Read the records below. Copy each line where the string "arrow" occurs.

Saved entries:
┄┄┄┄┄┄┄┄┄┄
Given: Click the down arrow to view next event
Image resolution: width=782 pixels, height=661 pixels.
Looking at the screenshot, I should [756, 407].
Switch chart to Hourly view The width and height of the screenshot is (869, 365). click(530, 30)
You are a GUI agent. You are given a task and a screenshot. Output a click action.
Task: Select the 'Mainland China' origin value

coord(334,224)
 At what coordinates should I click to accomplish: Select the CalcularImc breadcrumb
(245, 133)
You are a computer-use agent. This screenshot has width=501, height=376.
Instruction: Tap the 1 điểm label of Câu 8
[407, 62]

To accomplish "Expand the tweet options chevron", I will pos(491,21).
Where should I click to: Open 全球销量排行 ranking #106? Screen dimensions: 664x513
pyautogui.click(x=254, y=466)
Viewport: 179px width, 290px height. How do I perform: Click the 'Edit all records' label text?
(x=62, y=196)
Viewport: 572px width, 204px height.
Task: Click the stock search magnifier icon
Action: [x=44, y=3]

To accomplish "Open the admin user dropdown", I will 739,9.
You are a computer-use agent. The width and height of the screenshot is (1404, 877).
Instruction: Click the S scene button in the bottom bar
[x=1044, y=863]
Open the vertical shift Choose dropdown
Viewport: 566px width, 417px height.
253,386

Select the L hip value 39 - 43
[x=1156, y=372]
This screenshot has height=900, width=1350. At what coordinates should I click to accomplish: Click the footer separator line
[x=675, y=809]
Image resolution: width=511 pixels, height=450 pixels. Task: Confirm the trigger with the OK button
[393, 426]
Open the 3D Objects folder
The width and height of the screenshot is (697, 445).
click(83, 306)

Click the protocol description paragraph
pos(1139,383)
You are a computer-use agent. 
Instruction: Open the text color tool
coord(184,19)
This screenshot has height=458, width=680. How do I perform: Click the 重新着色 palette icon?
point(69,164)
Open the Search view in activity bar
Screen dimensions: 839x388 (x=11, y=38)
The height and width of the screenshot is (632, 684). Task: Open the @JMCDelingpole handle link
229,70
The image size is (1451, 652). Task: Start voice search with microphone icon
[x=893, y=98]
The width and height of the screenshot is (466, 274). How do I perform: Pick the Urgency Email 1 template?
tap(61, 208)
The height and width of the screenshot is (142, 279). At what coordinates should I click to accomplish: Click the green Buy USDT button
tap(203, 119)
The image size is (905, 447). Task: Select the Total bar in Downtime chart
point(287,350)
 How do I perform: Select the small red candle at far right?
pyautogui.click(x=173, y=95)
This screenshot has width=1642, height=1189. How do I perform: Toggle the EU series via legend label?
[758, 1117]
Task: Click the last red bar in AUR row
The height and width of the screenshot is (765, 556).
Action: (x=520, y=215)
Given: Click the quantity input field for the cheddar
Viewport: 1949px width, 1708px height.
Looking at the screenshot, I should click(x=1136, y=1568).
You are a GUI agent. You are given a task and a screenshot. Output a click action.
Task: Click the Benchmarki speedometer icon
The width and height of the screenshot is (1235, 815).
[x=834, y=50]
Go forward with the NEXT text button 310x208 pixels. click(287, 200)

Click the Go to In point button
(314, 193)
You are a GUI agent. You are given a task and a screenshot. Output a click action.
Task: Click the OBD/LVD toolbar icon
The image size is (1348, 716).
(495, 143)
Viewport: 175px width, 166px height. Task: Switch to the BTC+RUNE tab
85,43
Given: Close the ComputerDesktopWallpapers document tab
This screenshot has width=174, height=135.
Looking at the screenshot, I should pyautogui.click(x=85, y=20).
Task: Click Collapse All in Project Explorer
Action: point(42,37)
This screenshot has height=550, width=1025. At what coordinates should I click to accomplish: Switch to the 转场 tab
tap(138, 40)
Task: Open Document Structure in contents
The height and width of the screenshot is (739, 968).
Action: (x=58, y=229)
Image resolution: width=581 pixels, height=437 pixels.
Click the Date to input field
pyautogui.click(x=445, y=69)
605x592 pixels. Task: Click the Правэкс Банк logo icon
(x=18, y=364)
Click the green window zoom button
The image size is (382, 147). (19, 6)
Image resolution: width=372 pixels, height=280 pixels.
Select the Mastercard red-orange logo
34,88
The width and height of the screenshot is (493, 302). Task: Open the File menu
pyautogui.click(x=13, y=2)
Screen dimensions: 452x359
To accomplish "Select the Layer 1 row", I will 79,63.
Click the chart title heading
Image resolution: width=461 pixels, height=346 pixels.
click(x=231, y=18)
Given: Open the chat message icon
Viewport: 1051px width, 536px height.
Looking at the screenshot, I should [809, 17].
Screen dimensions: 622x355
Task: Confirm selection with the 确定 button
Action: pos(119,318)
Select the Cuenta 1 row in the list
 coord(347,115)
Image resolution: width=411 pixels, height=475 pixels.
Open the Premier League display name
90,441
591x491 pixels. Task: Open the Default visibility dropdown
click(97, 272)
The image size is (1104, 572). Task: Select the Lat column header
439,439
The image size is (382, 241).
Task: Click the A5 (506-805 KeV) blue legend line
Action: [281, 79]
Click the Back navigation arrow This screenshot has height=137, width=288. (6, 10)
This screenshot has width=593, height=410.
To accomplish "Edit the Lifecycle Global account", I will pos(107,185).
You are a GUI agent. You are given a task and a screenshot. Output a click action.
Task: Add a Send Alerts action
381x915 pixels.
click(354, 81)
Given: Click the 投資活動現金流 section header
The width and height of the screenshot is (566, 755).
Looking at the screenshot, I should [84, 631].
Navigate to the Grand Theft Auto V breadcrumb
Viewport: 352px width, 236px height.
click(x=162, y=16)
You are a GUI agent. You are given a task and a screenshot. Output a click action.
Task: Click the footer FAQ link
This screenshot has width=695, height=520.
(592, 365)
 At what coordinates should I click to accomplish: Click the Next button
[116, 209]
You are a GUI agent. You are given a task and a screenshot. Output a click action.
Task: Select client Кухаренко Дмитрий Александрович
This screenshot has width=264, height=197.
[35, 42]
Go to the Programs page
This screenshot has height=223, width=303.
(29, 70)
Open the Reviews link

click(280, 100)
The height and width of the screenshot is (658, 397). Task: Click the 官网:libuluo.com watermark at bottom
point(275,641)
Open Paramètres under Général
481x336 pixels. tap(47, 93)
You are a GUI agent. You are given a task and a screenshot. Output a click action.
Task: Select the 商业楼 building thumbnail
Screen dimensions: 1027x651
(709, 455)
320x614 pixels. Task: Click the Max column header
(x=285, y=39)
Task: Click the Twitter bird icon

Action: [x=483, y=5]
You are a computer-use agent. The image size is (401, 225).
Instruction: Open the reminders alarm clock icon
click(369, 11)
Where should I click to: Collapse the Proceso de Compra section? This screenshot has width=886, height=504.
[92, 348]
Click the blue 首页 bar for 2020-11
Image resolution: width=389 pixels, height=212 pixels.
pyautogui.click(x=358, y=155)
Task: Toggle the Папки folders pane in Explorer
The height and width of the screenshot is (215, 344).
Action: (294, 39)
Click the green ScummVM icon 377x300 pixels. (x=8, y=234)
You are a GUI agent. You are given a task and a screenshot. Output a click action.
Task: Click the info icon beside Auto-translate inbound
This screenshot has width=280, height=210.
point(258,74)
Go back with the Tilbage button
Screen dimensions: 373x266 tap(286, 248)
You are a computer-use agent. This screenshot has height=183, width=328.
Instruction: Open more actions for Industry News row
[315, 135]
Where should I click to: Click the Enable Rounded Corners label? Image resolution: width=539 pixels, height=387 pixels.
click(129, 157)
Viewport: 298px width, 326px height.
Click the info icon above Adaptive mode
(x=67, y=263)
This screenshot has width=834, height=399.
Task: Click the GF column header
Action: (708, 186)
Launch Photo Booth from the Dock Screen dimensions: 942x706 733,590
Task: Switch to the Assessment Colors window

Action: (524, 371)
┄┄┄┄┄┄┄┄┄┄
Reply to the task:
Given: Click the down arrow to view next event
Click the Back navigation arrow This screenshot has height=137, width=288. (6, 10)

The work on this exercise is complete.